In 1982, TSP was reorganized as a week-long event and was held at the Prude Guest Ranch near Fort Davis, Texas. TSP on the Prude Ranch was started by David Clark, George Ellis, and Don Garland, who were members of the Texas Astronomical Society of Dallas, Texas. The first TSP on the Prude Ranch was attended by over 450 amateur astronomers, making it one of the largest star parties in the U.S. For one year only, in 1997, the event was held at Alto Frio Baptist Encampment, on the banks of the Frio River, 40 miles north of Uvalde, Texas. Also in 1997, "Texas Star Party, Inc." was registered as a Texas Non-Profit Corporation. In 1998, TSP returned to Prude Ranch, where it continues to be held annually in late April or in May near the time of new moon. By 2007, the event attracted 580 attendees, even though the weather was very poor. Attendees mostly come from across North America, and some from far overseas.

While at TSP 1996, Brian A. Skiff named one of the asteroids that he had previously discovered. That asteroid, 4932 Texstapa, was discovered on March 9, 1984, and was named for the Texas Star Party on the occasion of its 18th anniversary in May 1996.
The 42nd TSP was cancelled in 2020 caused by the COVID-19 pandemic.

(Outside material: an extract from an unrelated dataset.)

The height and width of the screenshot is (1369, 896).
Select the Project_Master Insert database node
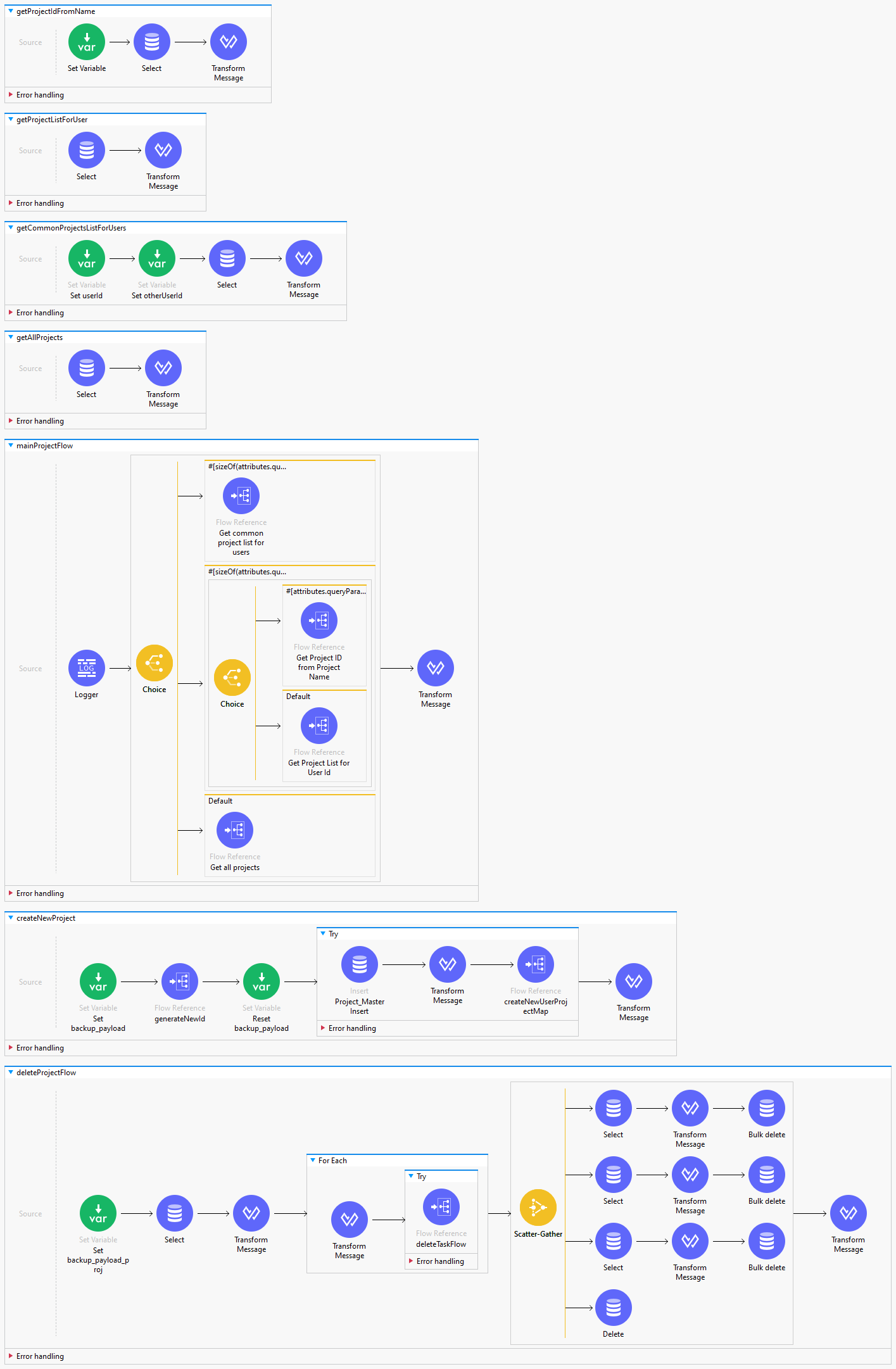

It was deferred to 2021.

In 2024, the Texas Star Party was relocated to Latham Springs Retreat and Camp Center near Aquila, Texas, in order to place attendees on the centerline of the April 8, 2024 total solar eclipse. Approximately 300 attendees observed 4 minutes and 23.5 seconds of totality, with solar prominences visible during the event. TSP returned to its traditional home at the Prude Guest Ranch for the 2025 event.

After the 2020 pandemic cancellation, a 2023 ranch fire that destroyed TSP's communications equipment, and a 2024 relocation to view the total solar eclipse, organizers have worked to return the Texas Star Party to its roots at Prude Ranch. Under the theme "Come for the skies, stay for the people," recent efforts have focused on rebuilding infrastructure, volunteer coordination, and the community traditions that have defined TSP since 1982.

==Activities==
Activities include dark sky observing and imaging, an astrophotography contest, guest speakers, tours of McDonald Observatory, commercial vendors, and the opportunity to view numerous home built telescopes and gadgets. TSP is well known for its very dark skies due to its elevation in the Davis Mountains of around 5000 ft and it remoteness from artificial light sources. It has strongly supported efforts to reduce light pollution. Two annual awards have traditionally been presented at TSP: The Lone Star Gazer Award (for personal achievement, accomplishment, and expertise) and The Omega Centauri Award (for public awareness and/or promotion of astronomy). Complete lists of all past award winners as well as past guest speakers may be found on the TSP History page listed below. The TSP's observing fields at the Prude Ranch are the central field, the upper field, the upper-upper field, and the lower field. The TSP holds telescope programs of varying levels, binocular programs, a novice program, and an advanced observing program. The programs require the participant to observe a certain number of specified objects, and completion of a program will be awarded by a pin and in some cases another award. The binocular programs are usually a regular binocular program, an advanced binocular program, and a binocular program "from hell".
==Organization==
The TSP is run by around 50-70 volunteers each year, drawn mostly from amateur astronomy clubs with support from the University of Texas’ McDonald Observatory.